## Exercise objective
Below are some entries. Repeat exactly the lines from the one with "Task: Click the Method column header" through the one with "This screenshot has height=725, width=2008.", and only those.

## Supplied material
**********

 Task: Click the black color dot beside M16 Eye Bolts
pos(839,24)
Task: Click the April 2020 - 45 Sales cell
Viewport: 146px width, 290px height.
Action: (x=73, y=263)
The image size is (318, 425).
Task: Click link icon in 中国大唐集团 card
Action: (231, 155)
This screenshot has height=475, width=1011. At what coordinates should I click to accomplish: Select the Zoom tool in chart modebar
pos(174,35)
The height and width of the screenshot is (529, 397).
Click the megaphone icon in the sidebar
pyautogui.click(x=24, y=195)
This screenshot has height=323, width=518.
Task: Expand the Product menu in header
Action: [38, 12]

**********

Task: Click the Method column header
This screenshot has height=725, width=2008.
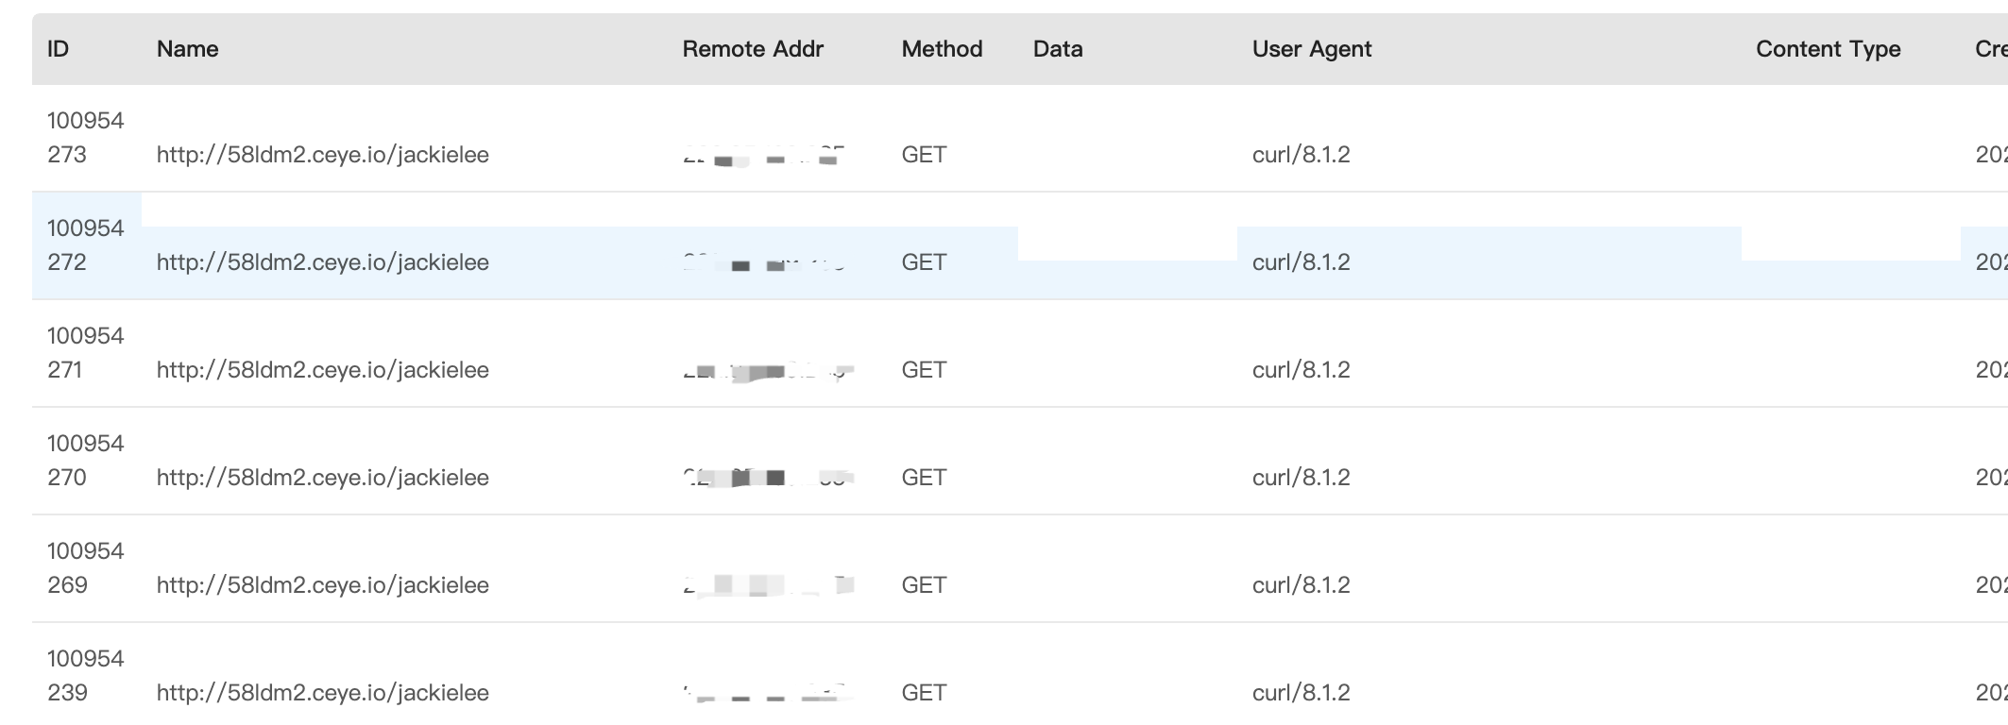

**********

## Solution to this problem
Task: Click the Method column header
This screenshot has height=725, width=2008.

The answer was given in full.